**Material shown:**
↓

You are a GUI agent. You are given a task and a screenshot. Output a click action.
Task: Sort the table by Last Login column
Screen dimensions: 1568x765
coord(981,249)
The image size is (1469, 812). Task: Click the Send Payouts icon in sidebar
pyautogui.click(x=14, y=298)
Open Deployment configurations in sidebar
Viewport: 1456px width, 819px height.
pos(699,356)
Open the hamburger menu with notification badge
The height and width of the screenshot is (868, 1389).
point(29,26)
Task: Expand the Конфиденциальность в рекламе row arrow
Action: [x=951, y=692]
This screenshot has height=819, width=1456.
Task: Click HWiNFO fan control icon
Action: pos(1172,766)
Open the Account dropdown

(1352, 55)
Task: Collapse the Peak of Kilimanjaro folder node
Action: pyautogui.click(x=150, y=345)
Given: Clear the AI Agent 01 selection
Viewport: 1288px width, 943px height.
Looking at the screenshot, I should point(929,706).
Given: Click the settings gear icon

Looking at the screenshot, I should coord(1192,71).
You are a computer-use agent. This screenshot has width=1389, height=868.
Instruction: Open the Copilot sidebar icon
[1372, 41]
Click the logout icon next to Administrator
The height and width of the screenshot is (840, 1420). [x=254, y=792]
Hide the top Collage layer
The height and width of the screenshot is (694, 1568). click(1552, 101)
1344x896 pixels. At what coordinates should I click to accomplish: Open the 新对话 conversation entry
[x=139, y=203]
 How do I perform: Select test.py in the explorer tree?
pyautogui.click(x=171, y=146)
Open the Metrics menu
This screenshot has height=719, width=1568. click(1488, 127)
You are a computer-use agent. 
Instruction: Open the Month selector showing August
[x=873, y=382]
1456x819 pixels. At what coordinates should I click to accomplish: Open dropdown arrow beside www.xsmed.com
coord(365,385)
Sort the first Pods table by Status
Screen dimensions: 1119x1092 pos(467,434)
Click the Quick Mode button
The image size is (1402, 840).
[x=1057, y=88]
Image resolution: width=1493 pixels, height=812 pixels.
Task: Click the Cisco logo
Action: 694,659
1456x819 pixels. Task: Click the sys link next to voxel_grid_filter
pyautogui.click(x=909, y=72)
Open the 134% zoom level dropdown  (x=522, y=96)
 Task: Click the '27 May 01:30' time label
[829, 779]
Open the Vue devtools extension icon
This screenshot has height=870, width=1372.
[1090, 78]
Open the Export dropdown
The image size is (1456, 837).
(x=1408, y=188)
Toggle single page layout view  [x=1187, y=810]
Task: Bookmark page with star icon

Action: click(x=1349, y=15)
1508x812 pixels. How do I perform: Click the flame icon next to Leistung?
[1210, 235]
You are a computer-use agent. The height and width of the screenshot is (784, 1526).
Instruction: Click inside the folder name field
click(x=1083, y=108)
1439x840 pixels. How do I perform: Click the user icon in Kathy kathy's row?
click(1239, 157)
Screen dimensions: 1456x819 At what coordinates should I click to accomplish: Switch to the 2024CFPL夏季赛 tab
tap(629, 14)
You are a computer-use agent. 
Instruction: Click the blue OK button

↑

**Goal of the exercise:** Could you return all of the entries exactly as they stand?

**Your solution:**
You are a GUI agent. You are given a task and a screenshot. Output a click action.
Task: Sort the table by Last Login column
Screen dimensions: 1568x765
coord(981,249)
The image size is (1469, 812). Task: Click the Send Payouts icon in sidebar
pyautogui.click(x=14, y=298)
Open Deployment configurations in sidebar
Viewport: 1456px width, 819px height.
pos(699,356)
Open the hamburger menu with notification badge
The height and width of the screenshot is (868, 1389).
point(29,26)
Task: Expand the Конфиденциальность в рекламе row arrow
Action: [x=951, y=692]
This screenshot has height=819, width=1456.
Task: Click HWiNFO fan control icon
Action: pos(1172,766)
Open the Account dropdown

(1352, 55)
Task: Collapse the Peak of Kilimanjaro folder node
Action: pyautogui.click(x=150, y=345)
Given: Clear the AI Agent 01 selection
Viewport: 1288px width, 943px height.
Looking at the screenshot, I should point(929,706).
Given: Click the settings gear icon

Looking at the screenshot, I should coord(1192,71).
You are a computer-use agent. This screenshot has width=1389, height=868.
Instruction: Open the Copilot sidebar icon
[1372, 41]
Click the logout icon next to Administrator
The height and width of the screenshot is (840, 1420). [x=254, y=792]
Hide the top Collage layer
The height and width of the screenshot is (694, 1568). click(1552, 101)
1344x896 pixels. At what coordinates should I click to accomplish: Open the 新对话 conversation entry
[x=139, y=203]
 How do I perform: Select test.py in the explorer tree?
pyautogui.click(x=171, y=146)
Open the Metrics menu
This screenshot has height=719, width=1568. click(1488, 127)
You are a computer-use agent. 
Instruction: Open the Month selector showing August
[x=873, y=382]
1456x819 pixels. At what coordinates should I click to accomplish: Open dropdown arrow beside www.xsmed.com
coord(365,385)
Sort the first Pods table by Status
Screen dimensions: 1119x1092 pos(467,434)
Click the Quick Mode button
The image size is (1402, 840).
[x=1057, y=88]
Image resolution: width=1493 pixels, height=812 pixels.
Task: Click the Cisco logo
Action: 694,659
1456x819 pixels. Task: Click the sys link next to voxel_grid_filter
pyautogui.click(x=909, y=72)
Open the 134% zoom level dropdown  (x=522, y=96)
 Task: Click the '27 May 01:30' time label
[829, 779]
Open the Vue devtools extension icon
This screenshot has height=870, width=1372.
[1090, 78]
Open the Export dropdown
The image size is (1456, 837).
(x=1408, y=188)
Toggle single page layout view  [x=1187, y=810]
Task: Bookmark page with star icon

Action: click(x=1349, y=15)
1508x812 pixels. How do I perform: Click the flame icon next to Leistung?
[1210, 235]
You are a computer-use agent. The height and width of the screenshot is (784, 1526).
Instruction: Click inside the folder name field
click(x=1083, y=108)
1439x840 pixels. How do I perform: Click the user icon in Kathy kathy's row?
click(1239, 157)
Screen dimensions: 1456x819 At what coordinates should I click to accomplish: Switch to the 2024CFPL夏季赛 tab
tap(629, 14)
You are a computer-use agent. 
Instruction: Click the blue OK button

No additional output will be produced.